[Information provided Boundary: Start]
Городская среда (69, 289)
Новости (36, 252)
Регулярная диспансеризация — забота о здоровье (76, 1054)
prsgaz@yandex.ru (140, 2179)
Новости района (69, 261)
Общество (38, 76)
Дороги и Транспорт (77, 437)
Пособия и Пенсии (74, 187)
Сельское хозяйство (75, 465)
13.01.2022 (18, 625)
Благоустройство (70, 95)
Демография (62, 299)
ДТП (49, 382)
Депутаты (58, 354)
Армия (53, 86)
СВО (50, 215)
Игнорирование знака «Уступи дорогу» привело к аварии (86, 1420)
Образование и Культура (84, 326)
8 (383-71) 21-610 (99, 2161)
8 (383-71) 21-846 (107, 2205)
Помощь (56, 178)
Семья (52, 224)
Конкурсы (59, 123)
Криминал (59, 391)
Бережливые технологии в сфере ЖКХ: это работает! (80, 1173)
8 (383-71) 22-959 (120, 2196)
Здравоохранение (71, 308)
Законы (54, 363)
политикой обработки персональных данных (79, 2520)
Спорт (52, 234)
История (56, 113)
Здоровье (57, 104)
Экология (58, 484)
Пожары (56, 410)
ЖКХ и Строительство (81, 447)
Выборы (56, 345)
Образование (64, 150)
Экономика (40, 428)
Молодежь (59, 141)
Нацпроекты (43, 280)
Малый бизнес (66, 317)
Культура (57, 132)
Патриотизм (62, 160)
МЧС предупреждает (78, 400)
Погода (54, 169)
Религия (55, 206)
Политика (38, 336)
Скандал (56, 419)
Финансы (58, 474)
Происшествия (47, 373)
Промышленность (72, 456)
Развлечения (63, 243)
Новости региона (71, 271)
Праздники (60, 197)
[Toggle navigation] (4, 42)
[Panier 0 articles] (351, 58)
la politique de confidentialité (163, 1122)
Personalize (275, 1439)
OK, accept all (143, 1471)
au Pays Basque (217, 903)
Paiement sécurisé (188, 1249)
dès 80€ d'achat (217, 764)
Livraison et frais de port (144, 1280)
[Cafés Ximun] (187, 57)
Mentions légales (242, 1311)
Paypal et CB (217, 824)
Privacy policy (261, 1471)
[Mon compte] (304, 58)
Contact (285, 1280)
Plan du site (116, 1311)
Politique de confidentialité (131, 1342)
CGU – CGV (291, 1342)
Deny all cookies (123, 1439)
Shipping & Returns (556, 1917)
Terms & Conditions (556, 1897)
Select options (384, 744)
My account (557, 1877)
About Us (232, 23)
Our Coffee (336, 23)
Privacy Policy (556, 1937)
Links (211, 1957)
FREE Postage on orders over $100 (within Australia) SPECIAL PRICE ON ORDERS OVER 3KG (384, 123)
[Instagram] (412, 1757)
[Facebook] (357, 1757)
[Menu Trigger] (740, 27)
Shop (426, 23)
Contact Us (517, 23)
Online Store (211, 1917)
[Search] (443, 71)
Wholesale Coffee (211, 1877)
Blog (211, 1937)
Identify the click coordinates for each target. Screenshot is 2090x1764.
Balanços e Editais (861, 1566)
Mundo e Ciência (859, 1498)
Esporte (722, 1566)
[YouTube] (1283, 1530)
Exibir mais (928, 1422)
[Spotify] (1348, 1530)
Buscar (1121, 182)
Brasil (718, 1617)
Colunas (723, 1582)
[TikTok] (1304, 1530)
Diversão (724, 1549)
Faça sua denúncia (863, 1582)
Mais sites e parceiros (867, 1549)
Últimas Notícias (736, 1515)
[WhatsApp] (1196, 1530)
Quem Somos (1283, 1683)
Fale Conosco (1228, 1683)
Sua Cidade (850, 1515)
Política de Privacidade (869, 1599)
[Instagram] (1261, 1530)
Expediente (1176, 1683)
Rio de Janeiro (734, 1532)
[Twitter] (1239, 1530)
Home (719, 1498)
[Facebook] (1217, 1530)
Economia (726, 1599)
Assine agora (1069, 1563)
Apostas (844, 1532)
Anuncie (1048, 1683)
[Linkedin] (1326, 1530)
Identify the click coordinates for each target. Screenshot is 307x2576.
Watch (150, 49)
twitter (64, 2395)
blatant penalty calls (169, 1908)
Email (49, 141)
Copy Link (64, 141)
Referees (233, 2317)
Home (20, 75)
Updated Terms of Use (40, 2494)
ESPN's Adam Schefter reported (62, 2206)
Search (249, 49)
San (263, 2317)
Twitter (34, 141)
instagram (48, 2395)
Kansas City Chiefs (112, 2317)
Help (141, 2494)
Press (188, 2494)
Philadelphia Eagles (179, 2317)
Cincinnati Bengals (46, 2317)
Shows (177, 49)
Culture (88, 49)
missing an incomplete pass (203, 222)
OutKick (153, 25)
[Information provided Boundary: End]
* [Task] Exact retyping is required: the line with "Rio de Janeiro (734, 1532)" through the end of the data, both ends included, and no other line.

* [Answer below]
Rio de Janeiro (734, 1532)
[Twitter] (1239, 1530)
Home (719, 1498)
[Facebook] (1217, 1530)
Economia (726, 1599)
Assine agora (1069, 1563)
Apostas (844, 1532)
Anuncie (1048, 1683)
[Linkedin] (1326, 1530)
Identify the click coordinates for each target. Screenshot is 307x2576.
Watch (150, 49)
twitter (64, 2395)
blatant penalty calls (169, 1908)
Email (49, 141)
Copy Link (64, 141)
Referees (233, 2317)
Home (20, 75)
Updated Terms of Use (40, 2494)
ESPN's Adam Schefter reported (62, 2206)
Search (249, 49)
San (263, 2317)
Twitter (34, 141)
instagram (48, 2395)
Kansas City Chiefs (112, 2317)
Help (141, 2494)
Press (188, 2494)
Philadelphia Eagles (179, 2317)
Cincinnati Bengals (46, 2317)
Shows (177, 49)
Culture (88, 49)
missing an incomplete pass (203, 222)
OutKick (153, 25)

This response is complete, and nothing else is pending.